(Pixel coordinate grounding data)
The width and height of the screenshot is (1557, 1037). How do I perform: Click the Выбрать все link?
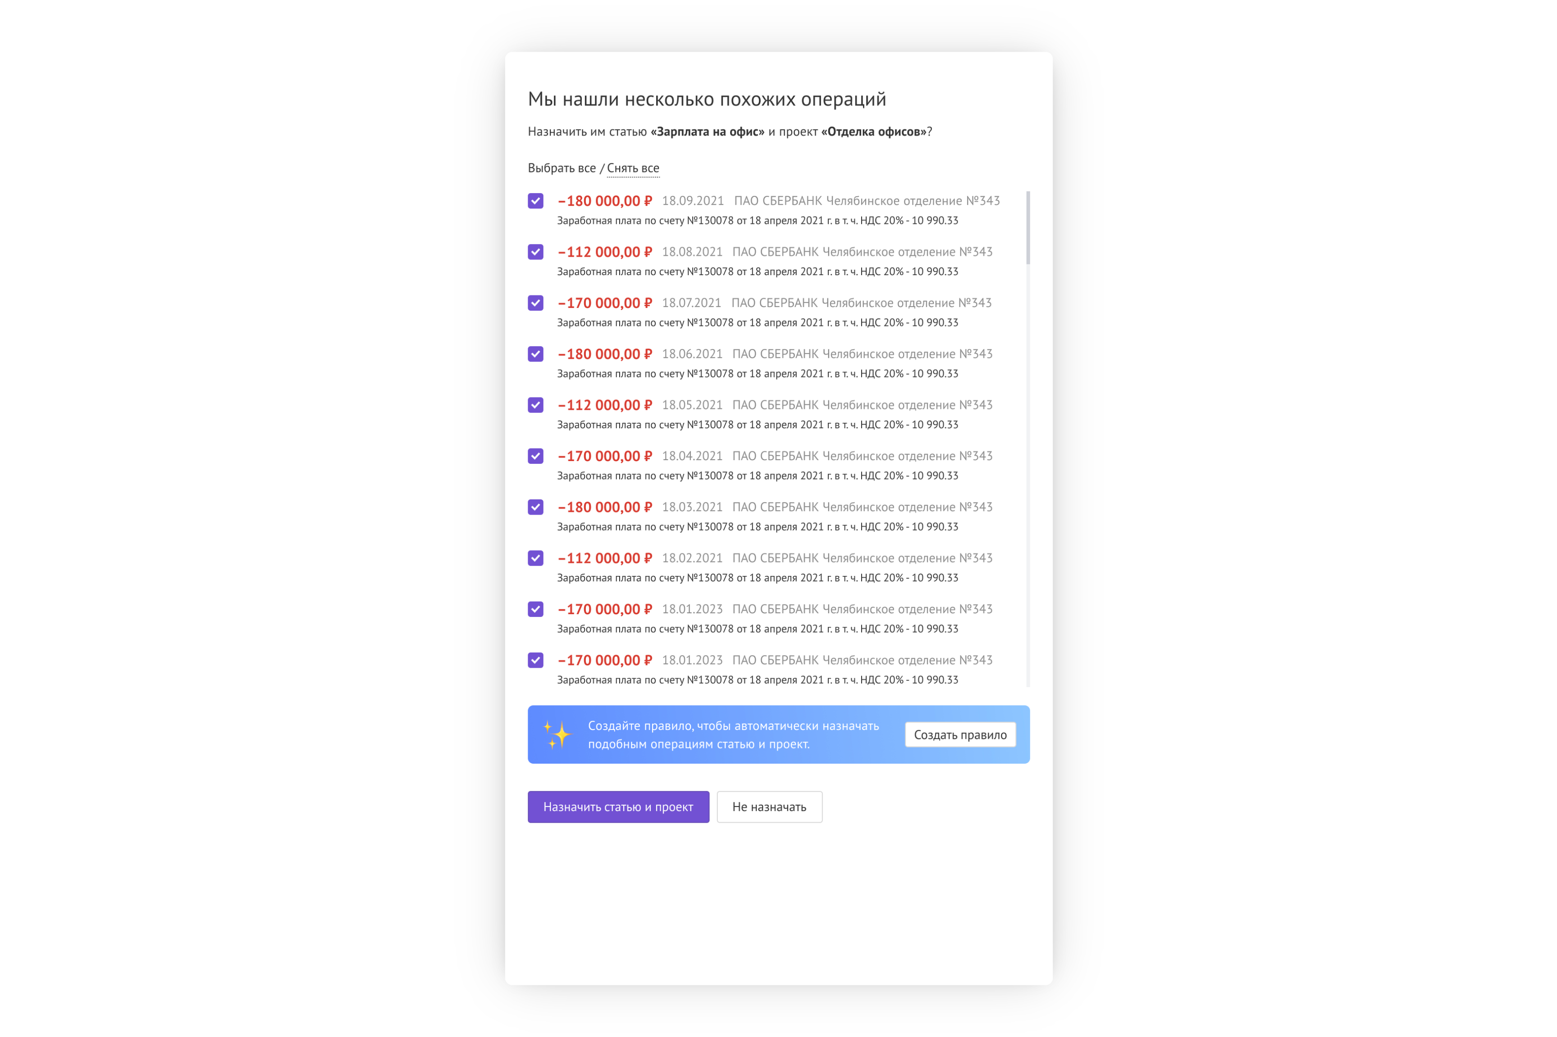(x=561, y=168)
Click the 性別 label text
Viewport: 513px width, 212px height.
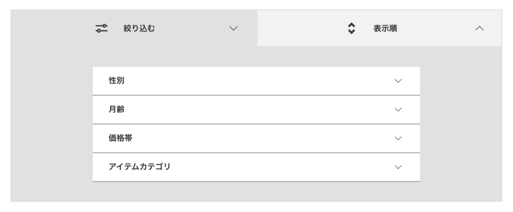coord(117,81)
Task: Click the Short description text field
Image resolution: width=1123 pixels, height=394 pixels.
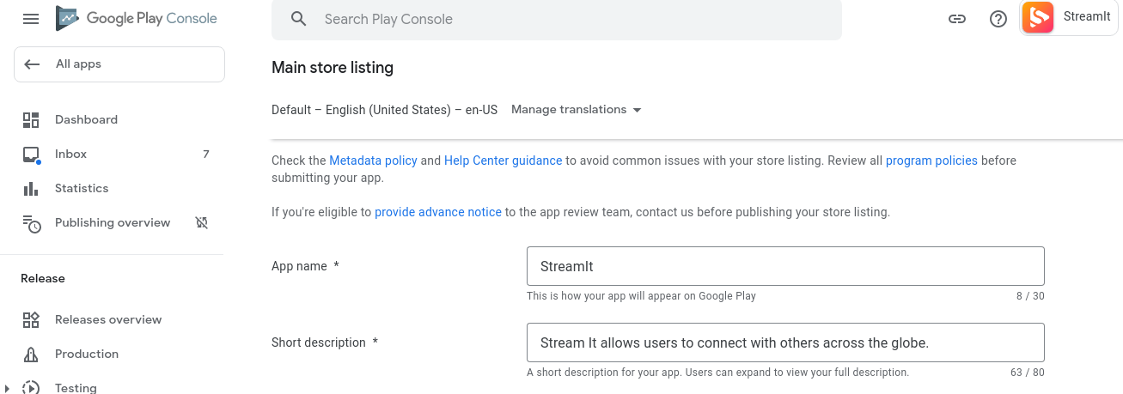Action: (784, 342)
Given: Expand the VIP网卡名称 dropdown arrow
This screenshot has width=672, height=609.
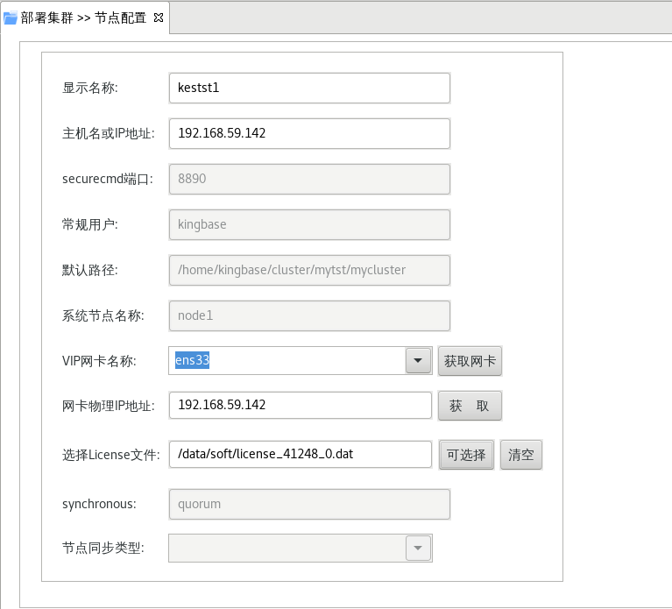Looking at the screenshot, I should [418, 360].
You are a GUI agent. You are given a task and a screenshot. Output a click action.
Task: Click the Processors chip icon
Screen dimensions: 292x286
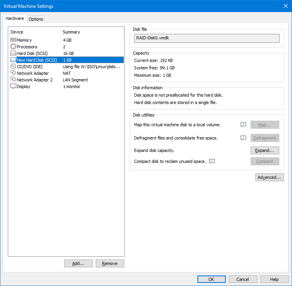coord(13,47)
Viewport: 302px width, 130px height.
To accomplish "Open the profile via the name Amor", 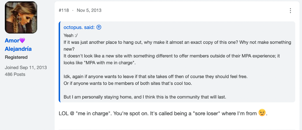I will point(12,41).
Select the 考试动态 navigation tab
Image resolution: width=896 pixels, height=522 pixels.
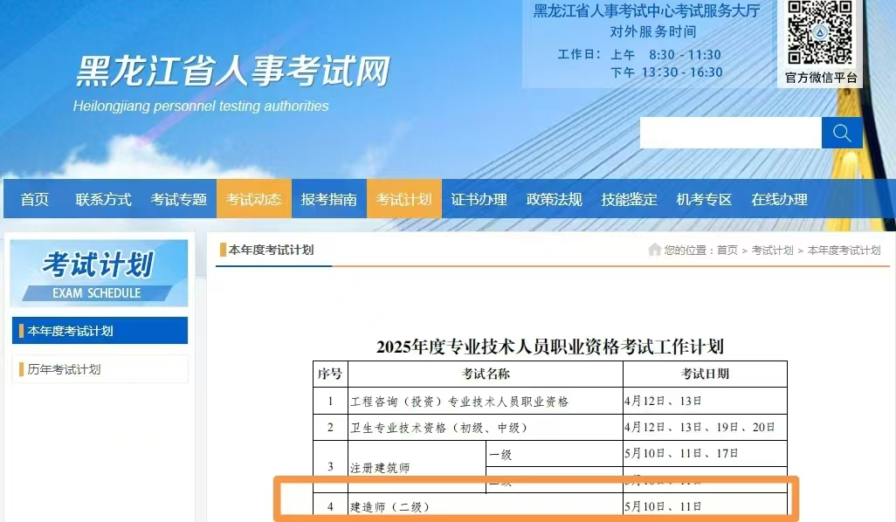coord(253,199)
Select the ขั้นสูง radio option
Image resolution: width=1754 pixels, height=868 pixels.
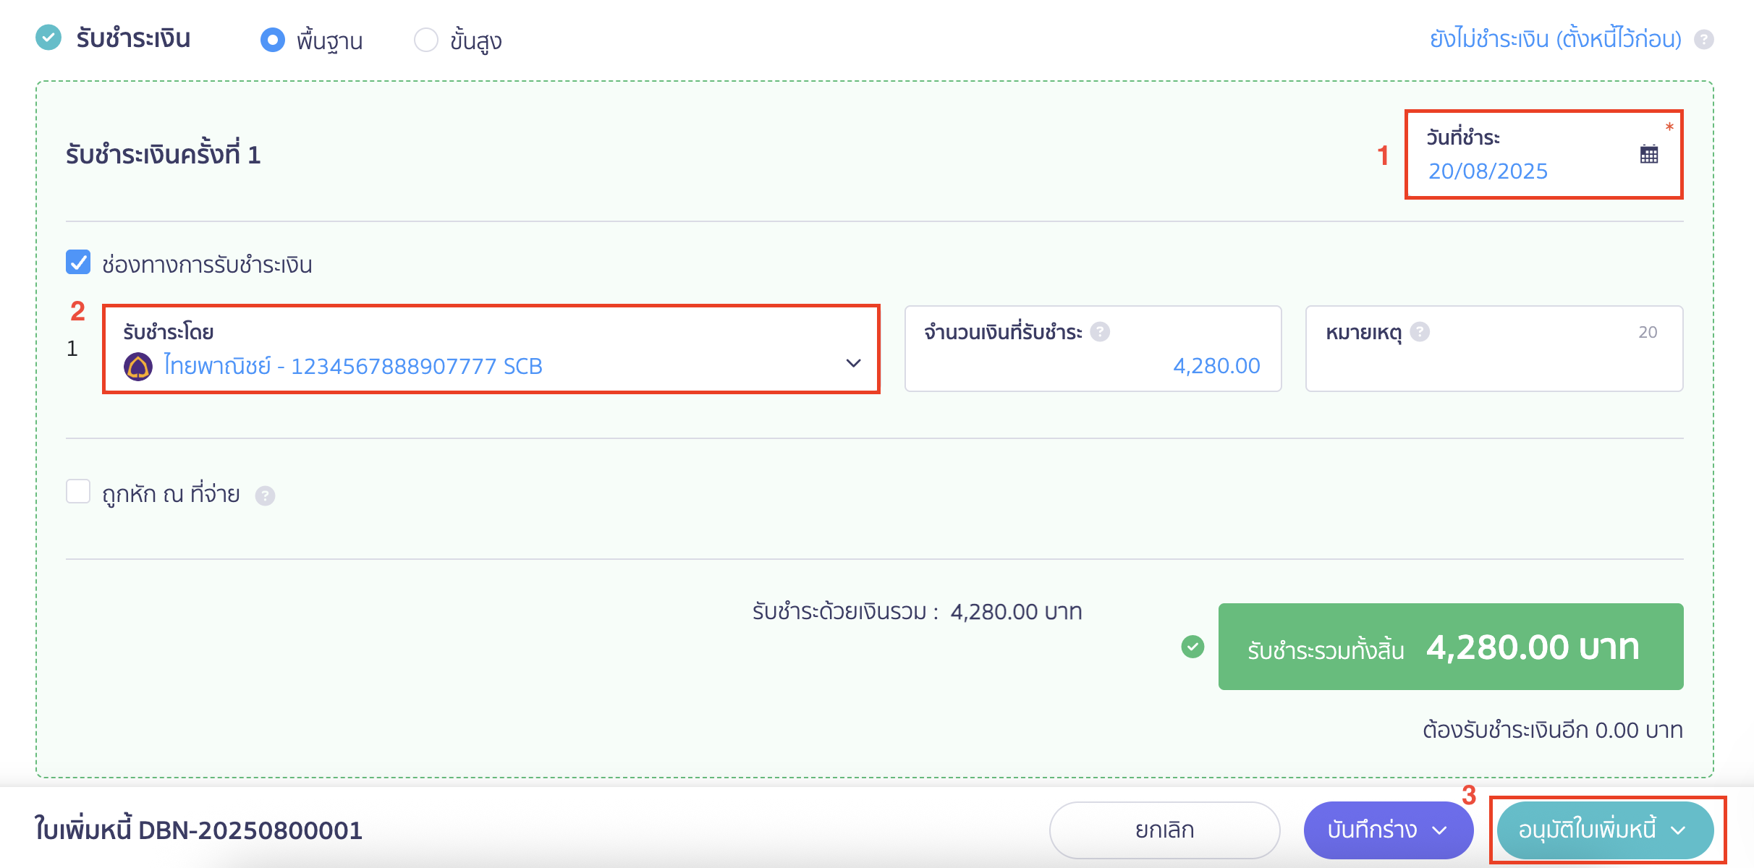tap(425, 40)
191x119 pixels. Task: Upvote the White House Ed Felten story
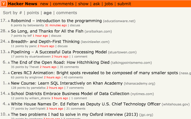coord(9,104)
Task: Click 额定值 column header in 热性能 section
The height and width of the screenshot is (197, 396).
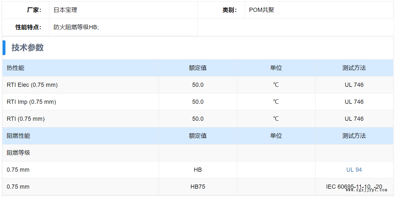Action: (198, 68)
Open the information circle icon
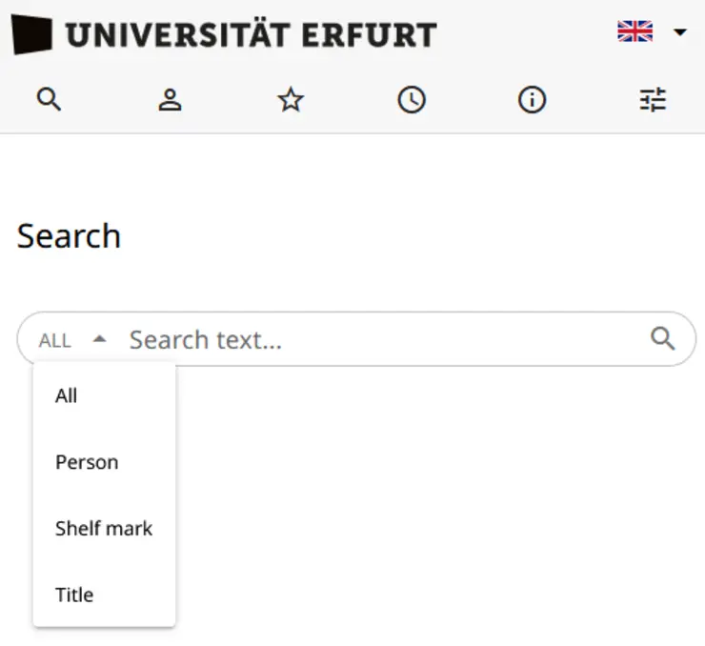The width and height of the screenshot is (705, 646). point(532,100)
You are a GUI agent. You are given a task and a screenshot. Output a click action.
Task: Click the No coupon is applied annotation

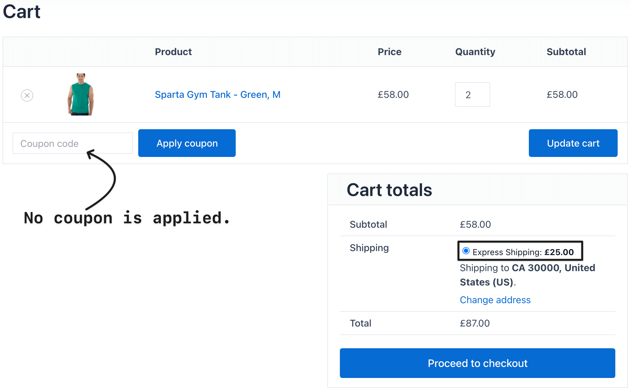(127, 218)
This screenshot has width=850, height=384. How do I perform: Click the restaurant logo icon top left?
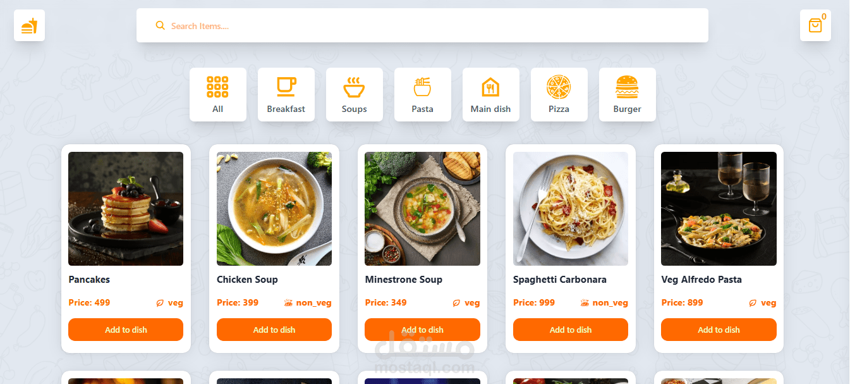(29, 25)

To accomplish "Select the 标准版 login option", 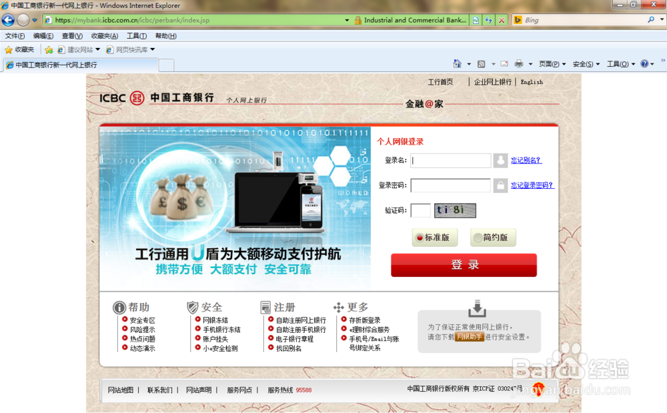I will point(434,238).
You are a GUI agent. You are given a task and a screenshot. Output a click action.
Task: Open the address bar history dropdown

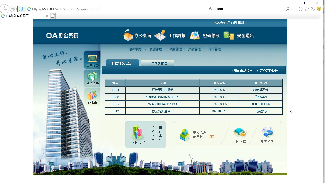click(206, 8)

*Exercise details:*
Reproduce exactly the lines of the data above that run from the line with "Image resolution: width=896" down to the line with "Task: Click 额定值 column header in 热性能 section", both ends included. Pictures do not belong in the copy.

*Written solution:*
Image resolution: width=896 pixels, height=522 pixels.
coord(253,199)
Select the ขั้นสูง radio option
Image resolution: width=1754 pixels, height=868 pixels.
tap(425, 40)
191x119 pixels. Task: Upvote the White House Ed Felten story
coord(9,104)
Task: Click 额定值 column header in 热性能 section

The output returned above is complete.